> **GOAL OF THE EXERCISE**: Please write out the speech on the illicit trade again from "It is important" to "seeing their outcome.", changing "dialogue" to "exchange".

> **SOURCE**:
But we cannot afford to be complacent. The criminal gangs fuelling the illicit trade are devious and inventive. As the problem evolves, so must the response of policy-makers and law enforcement. We are now confronted with huge volumes of counterfeit from China, a growth in counterfeit production in the EU and a flood of so-called “cheap whites”. Criminals do not operate within the confines of borders and nor must law enforcement.
Our cooperation must continue to lead to concrete results. The next steps should focus on two issues -Firstly the exchange of targeted information and intelligence to ensure that law enforcement are ready to respond to changes in modus operandi, new trends and emerging threats.
The second area of focus should be to identify areas where we have common priorities and targets and where we may be able to join forces to make the most efficient use of precious resources.
We have already had a number of great successes. I hope that this conference will generate specific ideas and initiatives to ensure that we do not lose momentum.
In that context we should consider making this a bi-annual event so that we learn from our shared experience and put it into practice in tackling criminal activity together.
Mr Chairman, ladies and gentlemen, I am sure that your discussions in the next few days will be intense and interesting.
It is important for all of us that this dialogue continues on the issues I have mentioned after you return home on Wednesday and that your conclusions produce practical results.
I wish you every success in your discussions and look forwards to seeing their outcome.

> **DATA SECTION**:
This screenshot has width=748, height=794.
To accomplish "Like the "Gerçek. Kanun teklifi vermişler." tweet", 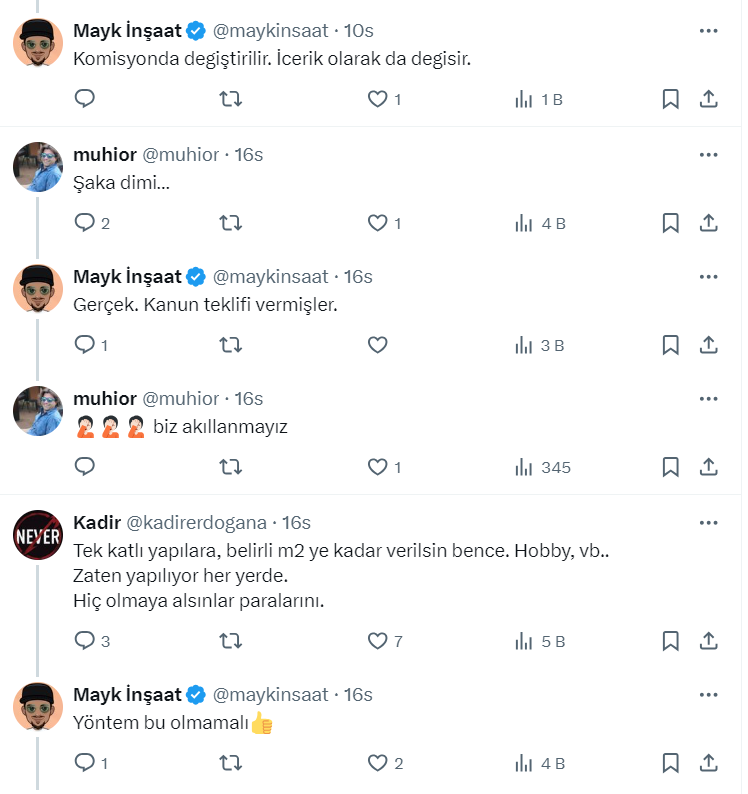I will 377,345.
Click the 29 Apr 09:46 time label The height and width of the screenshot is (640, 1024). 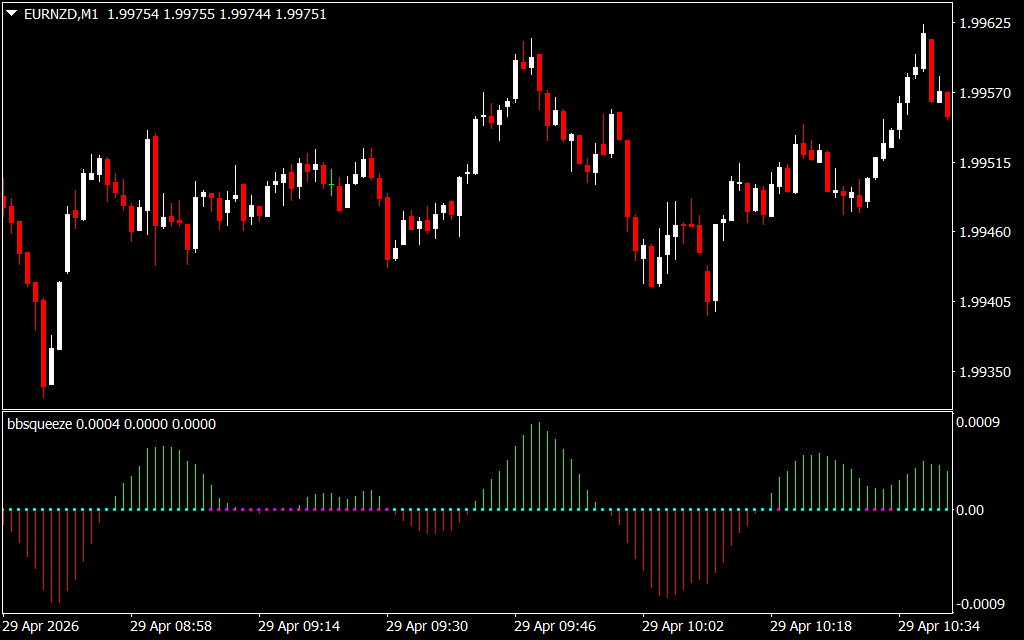[554, 626]
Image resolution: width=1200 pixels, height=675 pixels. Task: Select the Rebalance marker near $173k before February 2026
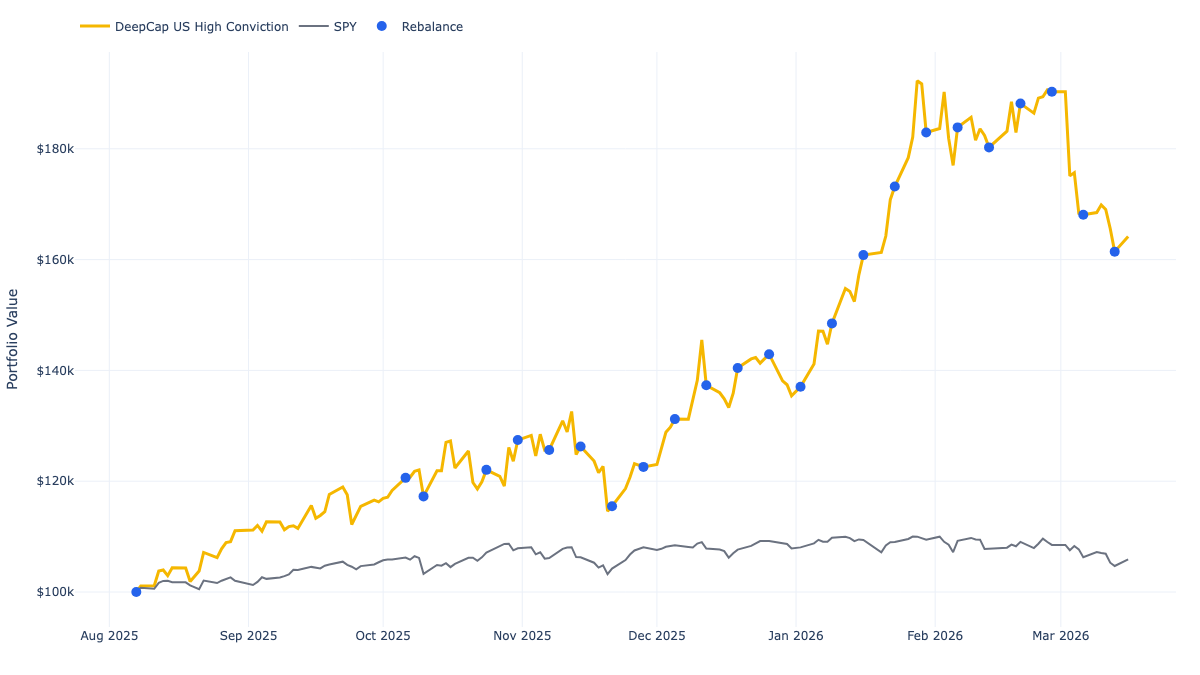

> **EXERCISE SOLUTION**:
It is important for all of us that this exchange continues on the issues I have mentioned after you return home on Wednesday and that your conclusions produce practical results.
I wish you every success in your discussions and look forwards to seeing their outcome.